When hiring, Employers and managers probably believe recognizing untalented people is one of their largest concerns.
I disagree.
Untalented people (or better said, people whose talents aren’t a good fit) are fairly easy to identify. So, you can hire talented people most times.
So, it seems obvious that the issue is hiring people with the right talents doesn’t it?
Wrong again.
A few selective questions solve that issue.
So what do I believe is the true issue? Recognizing and addressing prodigals.
Prodigals aren’t untalented - they’re wasteful. That’s the definition of a prodigal, someone who wastes what they HAVE.
When hiring, we strive to find the prodigy full of talent and potential. What we fail to recognize is there is a fine line between someone who HAS talent and someone who WASTES it.

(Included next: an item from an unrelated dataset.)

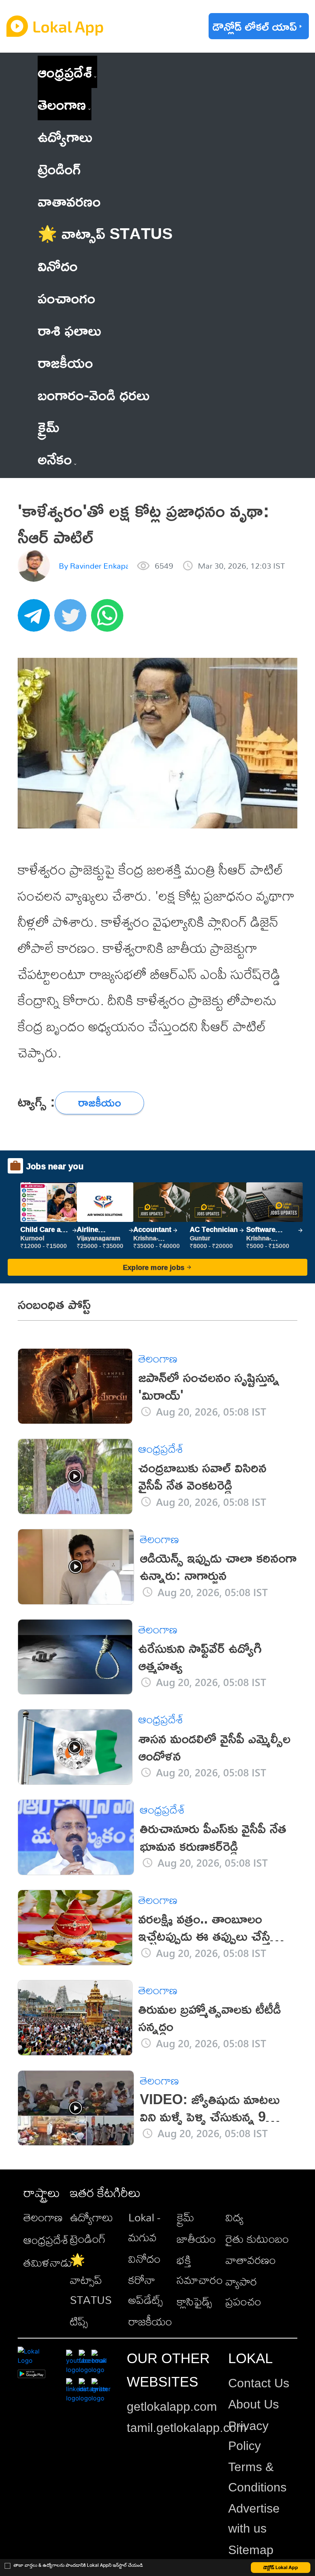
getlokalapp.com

There’s not much separating the prodigy from the prodigal. The good news is there’s not much separating the prodigal from the prodigy either.
The Casual Fridays blog is about business in blue jeans. It's about doing the REAL hard work of today. Pausing, thinking and asking the questions others won't ask.
Michael Wagner
October 20th, 2006 at 3:31 pm
Wondeful take on this Dustin!
When I was with Saturn they didn’t want to hire former “car people”. Saturn believed that they would not be willing to unlearn what they had learned in the existing car industry.
That is what gave me a chance at breaking into the business world.
I didn’t know much of anything.
But I had a “teachable spirit” and that was what they were looking for.
I think part of what prodigal’s waste is the “talent” to learn and change. We all have it. But we waste the our capacity for change by settling for hardening of the categories.
Always a delight to join in the conversations you launch here!